Artist Liu Jianhua: reflecting social problems in porcelain

By Lin Qi ( China Daily ) Updated: 2015-02-17 07:46:13

Artist Liu Jianhua: reflecting social problems in porcelain

Liu works at his studio in Shanghai.[Photo provided to China Daily]

Liu Jianhua is trying to break down the cliches associated with the delicate material to make it reflect social problems, Lin Qi reports.

After working with porcelain for many years, Liu Jianhua believes that the process of making an artwork is more important than what materials are used to create it.

In his installation series Trace, which is now on display at the Singapore Art Museum, Liu has put up black, ink drop-like porcelain pieces on a white wall, giving the impression of something dripping. The series won the 53-year-old professor of sculpture the Jurors' Choice Award of the Asia-Pacific Breweries Foundation Signature art prize in 2014.

Liu says he was inspired by wu lou hen (rain stains on the wall of a leaking house), an expression in Chinese calligraphy, where ink strokes are compared to shapes of water stains.

The artist, who teaches at Shanghai University, says that he changes the presentation of Trace according to different exhibition venues. At the Singapore Art Museum, for instance, he placed the porcelain drops on a wall near the spiral staircase that connects the first and second floors. As audiences climb up the stairs, more and more drops come into view.

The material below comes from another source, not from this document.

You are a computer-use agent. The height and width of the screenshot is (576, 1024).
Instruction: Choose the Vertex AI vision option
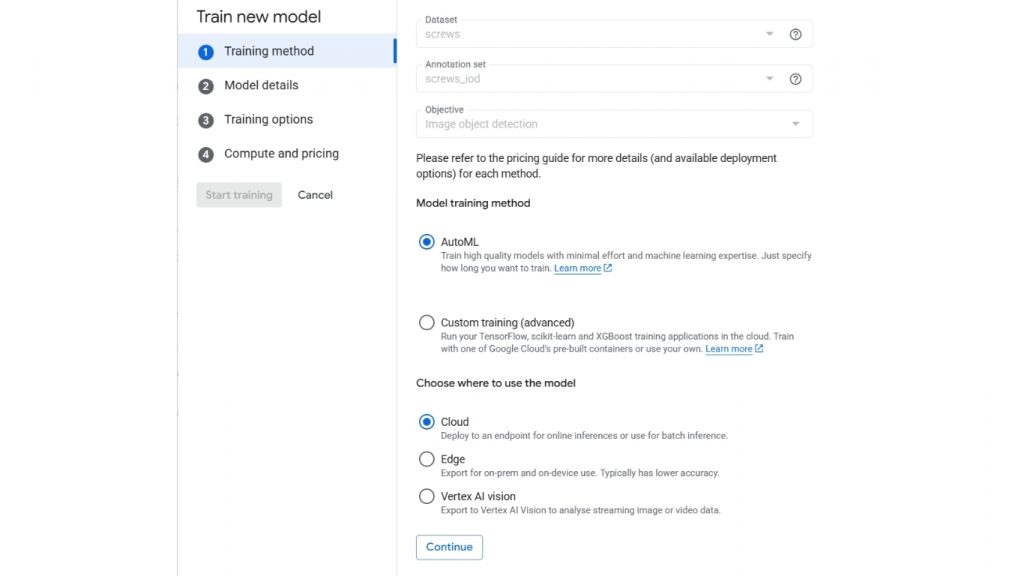point(427,496)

"The 'ink drops' are like traces of the human mind and imprints of the human soul," Liu says. "When people enter this tranquil space, leaving behind the hustle and bustle of the real world, I hope the work will soothe their conflicted psyches."

At the age of 12, Liu left his native city of Ji'an in eastern China's Jiangxi province, for the town of the country's "pottery capital" Jingdezhan.

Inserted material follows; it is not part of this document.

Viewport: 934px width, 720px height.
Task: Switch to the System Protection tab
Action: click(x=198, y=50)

He apprenticed under his uncle, a technician at a local ceramic factory in the town, and received lessons in pottery for years.

Liu's gifts and diligence won him top prizes in Jingdezhen and at the national level too. Yet no matter how superb his skills were, Liu says, he then saw a bleak future for himself, imagining that he would most likely end up as a "replaceable screw on a production line", much like retired workers from his uncle's workshop.